Once the third runway is complete, the number of flights is thought likely to increase to over 2,000 per day or over 750,000 per year. This is an increase of around 50% on today’s levels.

In addition, tens of thousands of homes in the Greater London area would find themselves underneath newly-created flight paths.

Heathrow has admitted that noise pollution is the main political barrier to the successful acceptance of the expansion plans. However, Colin Matthews – Heathrow’s CEO – hopes that quieter planes, steeper flight paths and a number of other mitigating factors will help to quell the very vocal opposition.

The airport claims that forthcoming improvements in technology over the next decade will actually reduce the number of people affected by noise pollution by between ten and twenty percent. There is also the claim that people currently affected by noise pollution from Heathrow’s existing two runways will be ‘unburdened’ by issues caused by early morning or late night flights, as the number of such flights will be distributed more evenly between the three runways.

It seems though that people are not easily convinced by such claims. The campaign group HACAN (Heathrow Association for the Control of Aircraft Noise) was set up to give residents a voice for complaining about noise pollution emanating from Heathrow both now and in the future.

A leading HACAN spokesperson, John Stewart, said:

“They can’t get round the fact that a third runway would bring 250,000 extra planes a year to Heathrow. With that sort of increase, it’s going to be pretty hard to argue that overall noise levels won’t increase. We’re going to see London and the south-east under an even louder sky of sound.”

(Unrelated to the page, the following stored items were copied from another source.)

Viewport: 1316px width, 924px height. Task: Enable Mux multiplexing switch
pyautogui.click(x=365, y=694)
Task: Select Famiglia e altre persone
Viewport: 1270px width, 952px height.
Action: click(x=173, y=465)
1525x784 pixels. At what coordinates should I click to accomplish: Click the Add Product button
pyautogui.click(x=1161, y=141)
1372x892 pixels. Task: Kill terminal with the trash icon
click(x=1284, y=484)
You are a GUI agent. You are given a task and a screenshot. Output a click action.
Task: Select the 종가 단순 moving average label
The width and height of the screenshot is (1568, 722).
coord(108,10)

Boris Johnson has recently announced his dissatisfaction with expansion plans.

“There will be more pigs flying than aircraft if we are to believe the claim that three runways at Heathrow will make less noise than two,” he said.

Heathrow_noise_pollution_and_the_impact_on_LondonJohnson is in favour of closing Heathrow altogether, and establishing a new hub for air travel in the East of London. Heathrow disputed Johnson’s proposals, saying they did not believe sufficient infrastructure was in place to complete such a project by 2029.

The environmental group Greenpeace naturally came out against any plans to extend Heathrow. A statement issued by the group stated that the airport’s expansion plans “simply extend the shadow hanging over west London to blight more villages and more lives with noise, pollution and the threat of demolition. It’s time they realised Londoners will make sure their zombie runway will never be built.”

Despite reassurances from Heathrow, there can be no doubt that the addition of a third runway to the UK’s largest airport will have a massive impact on noise pollutions levels for a huge number of London’s residents. Even in these early stages, residents have formed protest groups and taken action, such as on 3rd July when they blocked the tunnel to Heathrow.

The path to the airport’s proposed expansion is likely to be long, hard and a potential political red-hot potato.

It’s certainly something that London residents are more than likely to be making a lot of noise about.